Entries shown>
★ ★ ★
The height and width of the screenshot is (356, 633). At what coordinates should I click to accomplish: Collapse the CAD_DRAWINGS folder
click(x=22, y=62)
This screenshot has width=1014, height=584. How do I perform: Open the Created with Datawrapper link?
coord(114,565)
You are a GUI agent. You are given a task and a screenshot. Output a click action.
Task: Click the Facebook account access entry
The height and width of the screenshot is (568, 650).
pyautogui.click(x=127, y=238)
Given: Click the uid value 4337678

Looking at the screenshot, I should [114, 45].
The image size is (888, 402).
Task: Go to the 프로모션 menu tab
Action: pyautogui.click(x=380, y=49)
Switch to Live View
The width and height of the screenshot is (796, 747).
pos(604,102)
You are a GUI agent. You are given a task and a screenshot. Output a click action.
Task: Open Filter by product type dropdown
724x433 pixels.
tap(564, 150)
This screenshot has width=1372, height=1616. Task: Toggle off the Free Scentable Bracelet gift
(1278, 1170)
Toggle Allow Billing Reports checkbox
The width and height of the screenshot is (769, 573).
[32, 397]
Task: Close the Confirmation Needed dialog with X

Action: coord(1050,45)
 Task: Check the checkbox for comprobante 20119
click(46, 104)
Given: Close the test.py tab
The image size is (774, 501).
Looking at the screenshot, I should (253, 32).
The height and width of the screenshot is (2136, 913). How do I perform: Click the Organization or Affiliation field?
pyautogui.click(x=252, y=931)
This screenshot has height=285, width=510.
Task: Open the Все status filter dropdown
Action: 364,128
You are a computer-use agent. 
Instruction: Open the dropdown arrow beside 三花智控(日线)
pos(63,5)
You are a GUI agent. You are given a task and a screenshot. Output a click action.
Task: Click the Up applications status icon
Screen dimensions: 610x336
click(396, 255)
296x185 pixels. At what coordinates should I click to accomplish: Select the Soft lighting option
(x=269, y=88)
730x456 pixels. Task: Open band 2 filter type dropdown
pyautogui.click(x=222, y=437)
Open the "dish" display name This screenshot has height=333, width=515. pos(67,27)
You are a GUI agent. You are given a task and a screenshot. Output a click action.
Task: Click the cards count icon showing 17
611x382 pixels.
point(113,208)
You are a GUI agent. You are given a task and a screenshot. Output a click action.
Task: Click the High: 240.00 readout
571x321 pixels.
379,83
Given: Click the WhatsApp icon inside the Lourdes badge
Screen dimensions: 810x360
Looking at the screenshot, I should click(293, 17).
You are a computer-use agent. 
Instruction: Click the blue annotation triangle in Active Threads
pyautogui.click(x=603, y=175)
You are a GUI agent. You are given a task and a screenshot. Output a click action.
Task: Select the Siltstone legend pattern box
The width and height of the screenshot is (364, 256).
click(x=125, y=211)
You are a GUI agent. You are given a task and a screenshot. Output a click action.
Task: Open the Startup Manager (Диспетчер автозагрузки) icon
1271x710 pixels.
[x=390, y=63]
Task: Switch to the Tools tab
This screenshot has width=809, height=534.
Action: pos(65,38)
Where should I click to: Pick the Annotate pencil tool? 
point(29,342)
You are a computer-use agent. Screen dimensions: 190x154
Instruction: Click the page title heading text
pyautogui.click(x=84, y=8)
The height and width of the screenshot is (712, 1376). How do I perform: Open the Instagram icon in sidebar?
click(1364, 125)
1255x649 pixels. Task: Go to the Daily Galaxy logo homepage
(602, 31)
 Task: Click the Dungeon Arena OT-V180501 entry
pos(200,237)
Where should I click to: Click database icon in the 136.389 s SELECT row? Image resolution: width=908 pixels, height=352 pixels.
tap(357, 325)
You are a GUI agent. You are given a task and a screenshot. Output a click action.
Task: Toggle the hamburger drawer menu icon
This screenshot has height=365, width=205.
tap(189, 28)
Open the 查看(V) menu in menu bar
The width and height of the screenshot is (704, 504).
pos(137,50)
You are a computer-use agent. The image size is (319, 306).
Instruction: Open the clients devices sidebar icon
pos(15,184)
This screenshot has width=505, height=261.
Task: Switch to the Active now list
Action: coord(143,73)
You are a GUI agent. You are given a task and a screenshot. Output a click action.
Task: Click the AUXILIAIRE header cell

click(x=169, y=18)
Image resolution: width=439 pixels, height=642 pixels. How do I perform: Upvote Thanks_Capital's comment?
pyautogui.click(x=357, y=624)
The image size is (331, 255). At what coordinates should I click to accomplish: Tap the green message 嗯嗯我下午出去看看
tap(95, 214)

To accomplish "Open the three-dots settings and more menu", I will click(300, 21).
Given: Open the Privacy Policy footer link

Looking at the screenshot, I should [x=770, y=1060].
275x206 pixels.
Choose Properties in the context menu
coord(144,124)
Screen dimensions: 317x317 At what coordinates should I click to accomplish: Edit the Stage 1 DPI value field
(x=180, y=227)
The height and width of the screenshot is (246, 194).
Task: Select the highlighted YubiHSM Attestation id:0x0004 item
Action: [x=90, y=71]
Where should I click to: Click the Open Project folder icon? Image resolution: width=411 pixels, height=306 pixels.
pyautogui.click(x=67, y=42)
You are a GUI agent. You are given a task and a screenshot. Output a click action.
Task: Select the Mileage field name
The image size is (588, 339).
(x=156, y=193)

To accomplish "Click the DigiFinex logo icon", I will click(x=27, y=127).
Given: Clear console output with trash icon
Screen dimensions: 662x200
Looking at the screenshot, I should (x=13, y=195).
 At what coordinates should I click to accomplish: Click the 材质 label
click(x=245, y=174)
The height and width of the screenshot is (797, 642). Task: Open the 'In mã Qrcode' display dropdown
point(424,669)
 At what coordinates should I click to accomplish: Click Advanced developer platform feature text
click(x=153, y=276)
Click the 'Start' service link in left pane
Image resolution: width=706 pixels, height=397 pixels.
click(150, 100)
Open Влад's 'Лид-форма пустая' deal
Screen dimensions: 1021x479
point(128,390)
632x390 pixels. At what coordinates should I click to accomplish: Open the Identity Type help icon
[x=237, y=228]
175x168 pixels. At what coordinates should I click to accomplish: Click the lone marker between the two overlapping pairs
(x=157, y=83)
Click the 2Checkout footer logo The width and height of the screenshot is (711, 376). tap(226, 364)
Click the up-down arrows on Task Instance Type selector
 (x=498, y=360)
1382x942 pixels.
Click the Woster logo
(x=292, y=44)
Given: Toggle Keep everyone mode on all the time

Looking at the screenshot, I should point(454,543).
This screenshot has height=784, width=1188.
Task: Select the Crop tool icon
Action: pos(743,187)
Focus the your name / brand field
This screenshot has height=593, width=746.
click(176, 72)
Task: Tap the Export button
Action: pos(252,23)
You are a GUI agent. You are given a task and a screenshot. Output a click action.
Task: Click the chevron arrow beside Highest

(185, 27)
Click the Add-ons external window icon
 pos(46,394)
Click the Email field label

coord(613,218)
★ ★ ★
What to produce> Your response must consist of all the records, retyped exactly.

Completed exercise>
The height and width of the screenshot is (356, 633). At what coordinates should I click to accomplish: Collapse the CAD_DRAWINGS folder
click(x=22, y=62)
This screenshot has width=1014, height=584. How do I perform: Open the Created with Datawrapper link?
coord(114,565)
You are a GUI agent. You are given a task and a screenshot. Output a click action.
Task: Click the Facebook account access entry
The height and width of the screenshot is (568, 650).
pyautogui.click(x=127, y=238)
Given: Click the uid value 4337678

Looking at the screenshot, I should [114, 45].
The image size is (888, 402).
Task: Go to the 프로모션 menu tab
Action: pyautogui.click(x=380, y=49)
Switch to Live View
The width and height of the screenshot is (796, 747).
pos(604,102)
You are a GUI agent. You are given a task and a screenshot. Output a click action.
Task: Open Filter by product type dropdown
724x433 pixels.
tap(564, 150)
This screenshot has width=1372, height=1616. Task: Toggle off the Free Scentable Bracelet gift
(1278, 1170)
Toggle Allow Billing Reports checkbox
The width and height of the screenshot is (769, 573).
[32, 397]
Task: Close the Confirmation Needed dialog with X

Action: coord(1050,45)
 Task: Check the checkbox for comprobante 20119
click(46, 104)
Given: Close the test.py tab
The image size is (774, 501).
Looking at the screenshot, I should (253, 32).
The height and width of the screenshot is (2136, 913). How do I perform: Click the Organization or Affiliation field?
pyautogui.click(x=252, y=931)
This screenshot has height=285, width=510.
Task: Open the Все status filter dropdown
Action: 364,128
You are a computer-use agent. 
Instruction: Open the dropdown arrow beside 三花智控(日线)
pos(63,5)
You are a GUI agent. You are given a task and a screenshot. Output a click action.
Task: Click the Up applications status icon
Screen dimensions: 610x336
click(396, 255)
296x185 pixels. At what coordinates should I click to accomplish: Select the Soft lighting option
(x=269, y=88)
730x456 pixels. Task: Open band 2 filter type dropdown
pyautogui.click(x=222, y=437)
Open the "dish" display name This screenshot has height=333, width=515. pos(67,27)
You are a GUI agent. You are given a task and a screenshot. Output a click action.
Task: Click the cards count icon showing 17
611x382 pixels.
point(113,208)
You are a GUI agent. You are given a task and a screenshot. Output a click action.
Task: Click the High: 240.00 readout
571x321 pixels.
379,83
Given: Click the WhatsApp icon inside the Lourdes badge
Screen dimensions: 810x360
Looking at the screenshot, I should click(293, 17).
You are a computer-use agent. 
Instruction: Click the blue annotation triangle in Active Threads
pyautogui.click(x=603, y=175)
You are a GUI agent. You are given a task and a screenshot. Output a click action.
Task: Select the Siltstone legend pattern box
The width and height of the screenshot is (364, 256).
click(x=125, y=211)
You are a GUI agent. You are given a task and a screenshot. Output a click action.
Task: Open the Startup Manager (Диспетчер автозагрузки) icon
1271x710 pixels.
[x=390, y=63]
Task: Switch to the Tools tab
This screenshot has width=809, height=534.
Action: pos(65,38)
Where should I click to: Pick the Annotate pencil tool? 
point(29,342)
You are a computer-use agent. Screen dimensions: 190x154
Instruction: Click the page title heading text
pyautogui.click(x=84, y=8)
The height and width of the screenshot is (712, 1376). How do I perform: Open the Instagram icon in sidebar?
click(1364, 125)
1255x649 pixels. Task: Go to the Daily Galaxy logo homepage
(602, 31)
 Task: Click the Dungeon Arena OT-V180501 entry
pos(200,237)
Where should I click to: Click database icon in the 136.389 s SELECT row? Image resolution: width=908 pixels, height=352 pixels.
tap(357, 325)
You are a GUI agent. You are given a task and a screenshot. Output a click action.
Task: Toggle the hamburger drawer menu icon
This screenshot has height=365, width=205.
tap(189, 28)
Open the 查看(V) menu in menu bar
The width and height of the screenshot is (704, 504).
pos(137,50)
You are a computer-use agent. The image size is (319, 306).
Instruction: Open the clients devices sidebar icon
pos(15,184)
This screenshot has width=505, height=261.
Task: Switch to the Active now list
Action: coord(143,73)
You are a GUI agent. You are given a task and a screenshot. Output a click action.
Task: Click the AUXILIAIRE header cell

click(x=169, y=18)
Image resolution: width=439 pixels, height=642 pixels. How do I perform: Upvote Thanks_Capital's comment?
pyautogui.click(x=357, y=624)
The image size is (331, 255). At what coordinates should I click to accomplish: Tap the green message 嗯嗯我下午出去看看
tap(95, 214)

To accomplish "Open the three-dots settings and more menu", I will click(300, 21).
Given: Open the Privacy Policy footer link

Looking at the screenshot, I should [x=770, y=1060].
275x206 pixels.
Choose Properties in the context menu
coord(144,124)
Screen dimensions: 317x317 At what coordinates should I click to accomplish: Edit the Stage 1 DPI value field
(x=180, y=227)
The height and width of the screenshot is (246, 194).
Task: Select the highlighted YubiHSM Attestation id:0x0004 item
Action: [x=90, y=71]
Where should I click to: Click the Open Project folder icon? Image resolution: width=411 pixels, height=306 pixels.
pyautogui.click(x=67, y=42)
You are a GUI agent. You are given a task and a screenshot. Output a click action.
Task: Select the Mileage field name
The image size is (588, 339).
(x=156, y=193)

To accomplish "Click the DigiFinex logo icon", I will click(x=27, y=127).
Given: Clear console output with trash icon
Screen dimensions: 662x200
Looking at the screenshot, I should (x=13, y=195).
 At what coordinates should I click to accomplish: Click the 材质 label
click(x=245, y=174)
The height and width of the screenshot is (797, 642). Task: Open the 'In mã Qrcode' display dropdown
point(424,669)
 At what coordinates should I click to accomplish: Click Advanced developer platform feature text
click(x=153, y=276)
Click the 'Start' service link in left pane
Image resolution: width=706 pixels, height=397 pixels.
click(150, 100)
Open Влад's 'Лид-форма пустая' deal
Screen dimensions: 1021x479
point(128,390)
632x390 pixels. At what coordinates should I click to accomplish: Open the Identity Type help icon
[x=237, y=228]
175x168 pixels. At what coordinates should I click to accomplish: Click the lone marker between the two overlapping pairs
(x=157, y=83)
Click the 2Checkout footer logo The width and height of the screenshot is (711, 376). tap(226, 364)
Click the up-down arrows on Task Instance Type selector
 (x=498, y=360)
1382x942 pixels.
Click the Woster logo
(x=292, y=44)
Given: Toggle Keep everyone mode on all the time

Looking at the screenshot, I should point(454,543).
This screenshot has height=784, width=1188.
Task: Select the Crop tool icon
Action: pos(743,187)
Focus the your name / brand field
This screenshot has height=593, width=746.
click(176, 72)
Task: Tap the Export button
Action: pos(252,23)
You are a GUI agent. You are given a task and a screenshot. Output a click action.
Task: Click the chevron arrow beside Highest

(185, 27)
Click the Add-ons external window icon
 pos(46,394)
Click the Email field label

coord(613,218)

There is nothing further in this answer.